Ce petit garçon a été tué, ainsi qu'un jeune homme, quand un automobiliste ivre a foncé mardi sur un groupe de manifestants dans la région de Concepcion (sud-ouest), a annoncé le gouvernement.
Le Chili connaît depuis le 18 octobre ses pires violences en une trentaine d'années, liées à une explosion de colère populaire qui se traduit par des actions de protestation et des pillages, malgré les gestes que vient de faire le président conservateur Sebastian Piñera en vue de tenter d'apaiser la situation.
A Santiago, qui, à l'instar de dizaines d'autres villes, a été placée en état d'urgence, les grévistes et manifestants se sont rassemblés mercredi en divers endroits de la capitale, au son de concerts de casseroles.
Les annonces du président sont "une farce", déplorait Ximena Gutierrez, une manifestante. "Il crois qu'il va calmer le peuple avec ça ? Non, il ne va pas le calmer, cela va continuer, car nous n'allons pas nous taire", a-t-elle déclaré à l'AFP. "Faim et soif de justice", lançaient d'autres manifestants.
Des échauffourées entre protestataires et forces de l'ordre ont eu lieu sur la Plaza Italia, au coeur de la capitale, où des centaines de milliers de Chiliens ont régulièrement manifesté depuis vendredi.
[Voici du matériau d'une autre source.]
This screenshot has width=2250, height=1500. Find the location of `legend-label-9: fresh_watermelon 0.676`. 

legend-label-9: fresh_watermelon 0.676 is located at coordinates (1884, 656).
De nouveaux pillages ont eu lieu à Valparaiso (centre), a constaté l'AFP.
Outre les 18 morts, les troubles ont fait 269 blessés et abouti à environ 1.900 arrestations, selon l'Institut national des droits humains (INDH).
5e couvre-feu nocturne
"Nous le disons fort et clair: assez des hausses de prix et des abus !", avait tweeté mardi la Centrale unitaire des travailleurs (CUT), la principale confédération syndicale du Chili, qui a appelé à un arrêt de travail de deux jours, comme une vingtaine d'autres organisations de travailleurs et d'étudiants.
Toutes ont condamné la décision d'imposer l'état d'urgence dans neuf des seize régions, de recourir au couvre-feu -- renouvelé pour la cinquième nuit consécutive dans la capitale -- et de faire intervenir les forces armées.
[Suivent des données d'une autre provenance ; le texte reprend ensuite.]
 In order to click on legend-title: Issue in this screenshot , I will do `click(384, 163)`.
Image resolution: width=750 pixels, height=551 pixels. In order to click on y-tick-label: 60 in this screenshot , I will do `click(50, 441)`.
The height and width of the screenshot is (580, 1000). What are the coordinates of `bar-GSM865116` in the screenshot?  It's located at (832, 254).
Elles réclament l'abandon des mesures d'exception et "le retour des militaires dans leurs casernes".
Quelque 20.000 soldats et policiers sont déployés et c'est la première fois que l'armée patrouille dans les rues depuis la fin de la dictature du général Augusto Pinochet (1973-1990).
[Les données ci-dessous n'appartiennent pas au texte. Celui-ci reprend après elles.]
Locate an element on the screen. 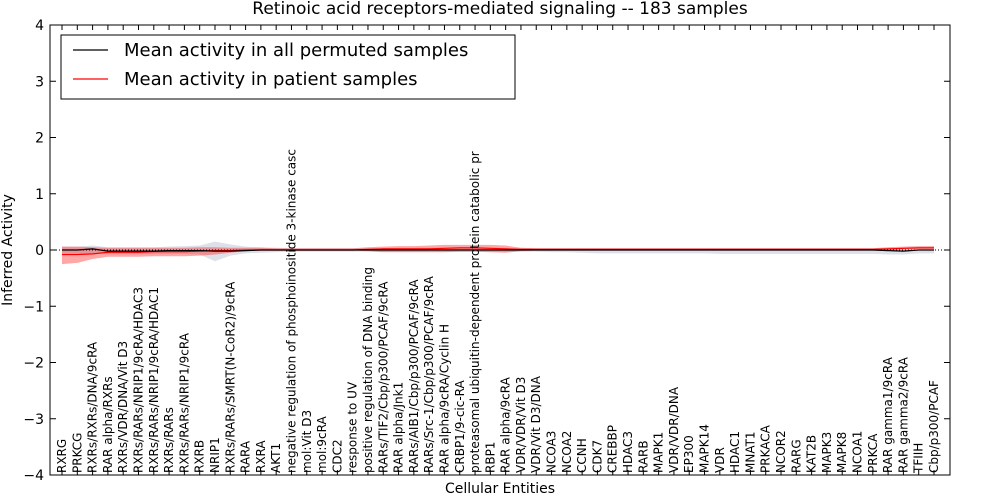 The image size is (1000, 500). x-tick-label: NCOA1 is located at coordinates (858, 452).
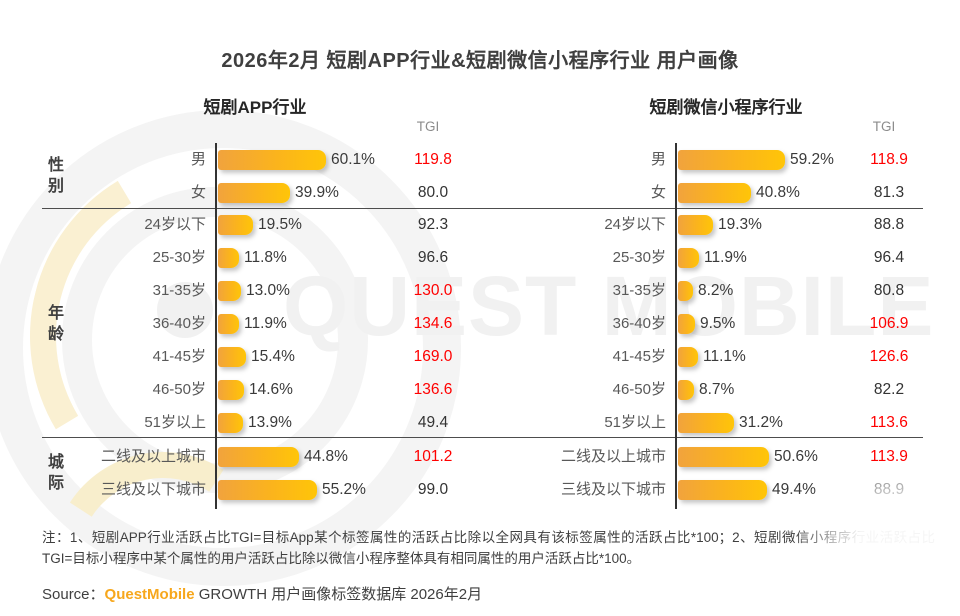 The width and height of the screenshot is (960, 616). What do you see at coordinates (428, 126) in the screenshot?
I see `tgi-column-header-left: TGI` at bounding box center [428, 126].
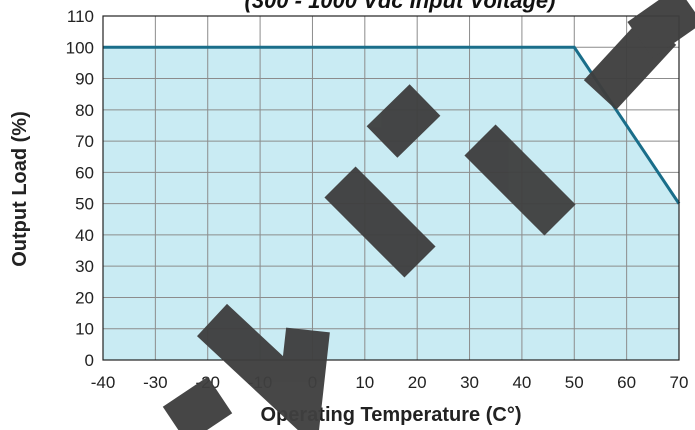 The height and width of the screenshot is (430, 695). Describe the element at coordinates (104, 382) in the screenshot. I see `x-tick-label: -40` at that location.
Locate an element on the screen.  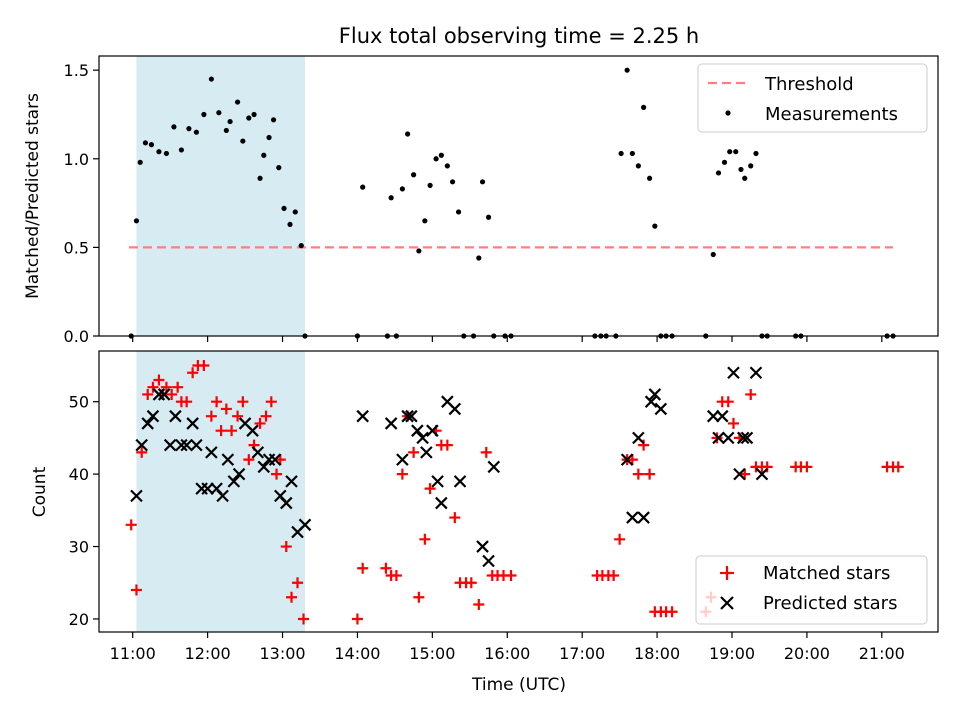
y-tick-label: 50 is located at coordinates (79, 402).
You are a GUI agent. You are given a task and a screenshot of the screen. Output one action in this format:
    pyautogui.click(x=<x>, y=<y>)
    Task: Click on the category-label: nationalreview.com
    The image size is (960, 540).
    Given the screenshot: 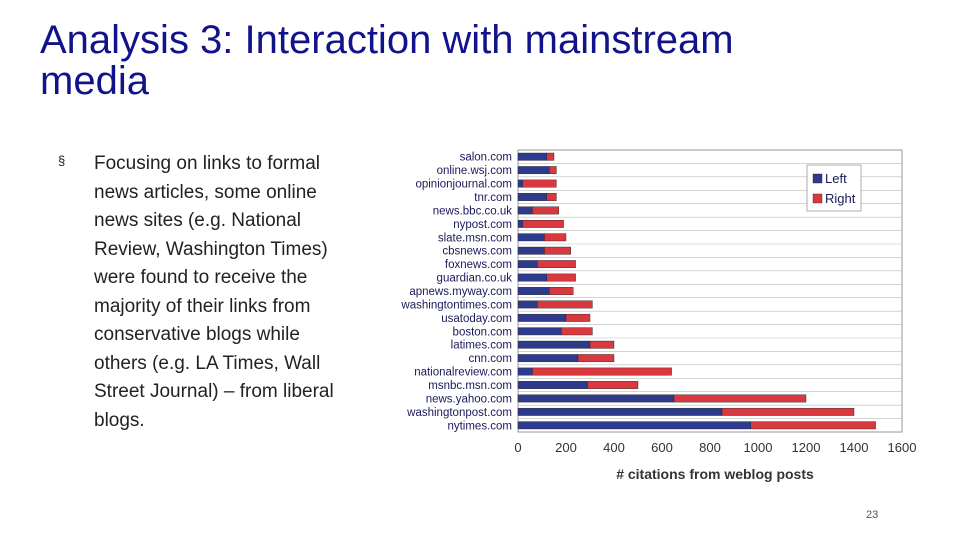 What is the action you would take?
    pyautogui.click(x=463, y=373)
    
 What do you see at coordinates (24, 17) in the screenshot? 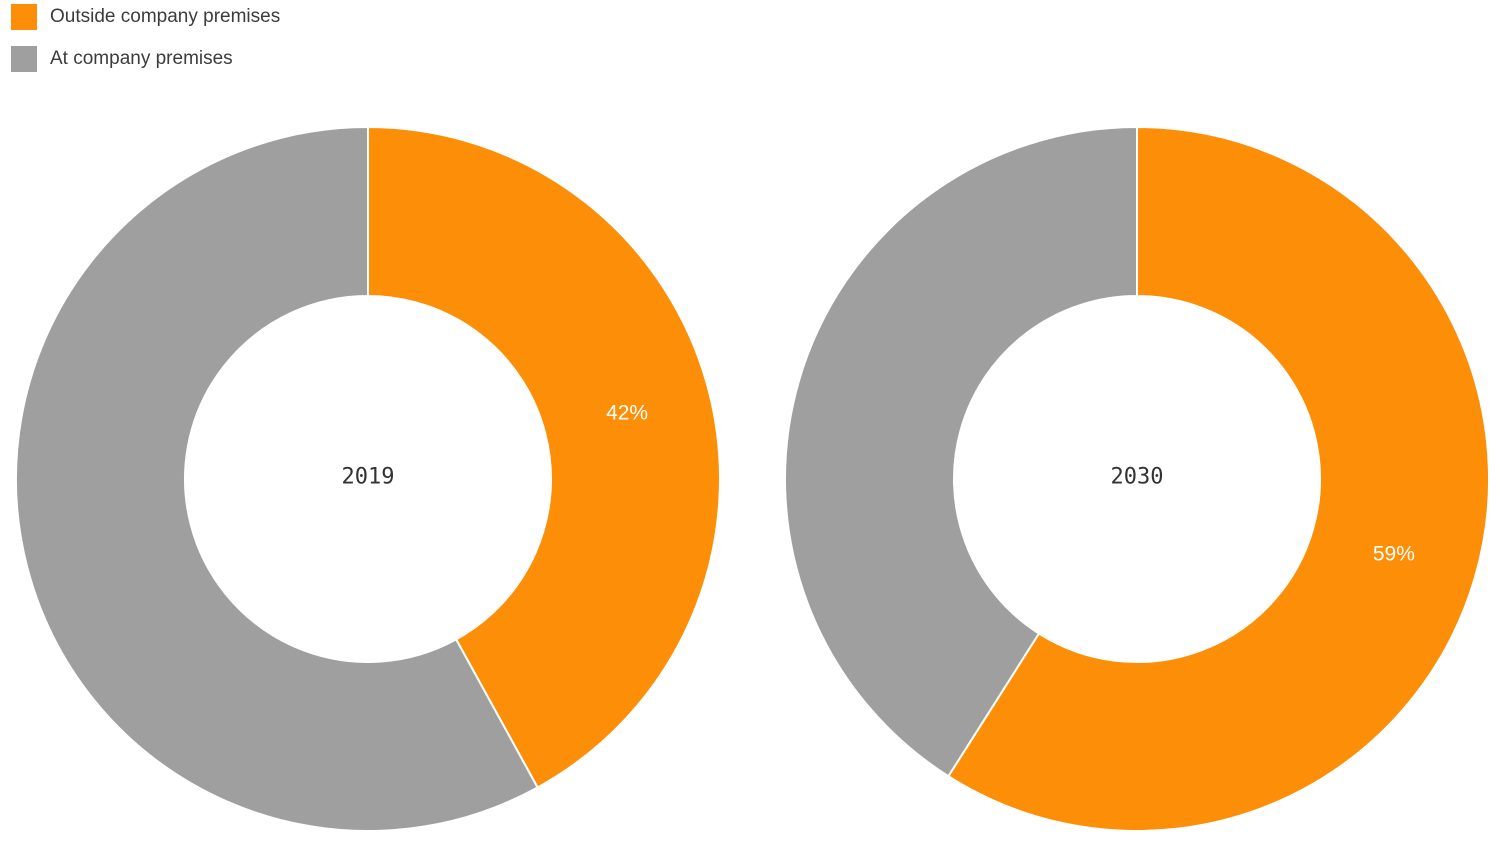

Les puissants syndicats des mines de cuivre -- dont le Chili est premier producteur mondial --, le personnel du secteur de la santé et les employés des ports ont rejoint le mouvement.
Virage social
L'annonce d'une hausse de 3,75% du prix du ticket de métro - suspendue depuis - a provoqué vendredi les premières manifestations, devenues ensuite un mouvement social majeur nourri par le ressentiment face à la situation socio-économique et aux inégalités dans ce pays de 18 millions d'habitants.
Pour sortir de la crise, le chef de l'Etat a pris mardi un virage social, à l'issue d'une réunion des forces politiques du pays, à laquelle les partis de gauche ont refusé de participer.
M. Piñera a annoncé une augmentation de 20% du minimum retraite, du gel des tarifs de l'électricité et d'une hausse du salaire minimum. Il a également évoqué la réduction des rémunérations des parlementaires et des hauts fonctionnaires, de pair avec la baisse du nombre des sièges au Parlement et une limitation du nombre de leurs mandats successifs.
Reconnaissant n'avoir pas anticipé ce qui se passe actuellement, il a demandé "pardon" à ses compatriotes. Un changement de ton spectaculaire de la part de celui qui considérait dimanche le Chili comme un pays "en guerre".
Les syndicalistes exigent cependant du gouvernement un programme social préparé en commun.
Malgré la grève, quelques activités ont repris au compte-gouttes pour les quelque 7,5 millions d'habitants de l'agglomération de Santiago.
Le trafic a été partiellement rétabli mercredi sur trois lignes du métro, fermé depuis vendredi à la suite de destructions de stations. Environ 5.000 bus et des taxis complètent le dispositif.
Les magasins, les banques et quelques écoles ont rouvert par intermittence ou en horaires limités.
Après les perturbations de ses derniers jours à l'aéroport de Santiago, la compagnie chilienne LATAM, la première d'Amérique latine, a annoncé qu'elle assurait désormais "98% de (ses) vols" à destination et en provenance du pays.
La Banque centrale a indiqué mercredi que la crise sociale aurait des conséquences à court terme sur l'économie "en raison de la paralysie partielle du pays et les dégâts sur les infrastructures".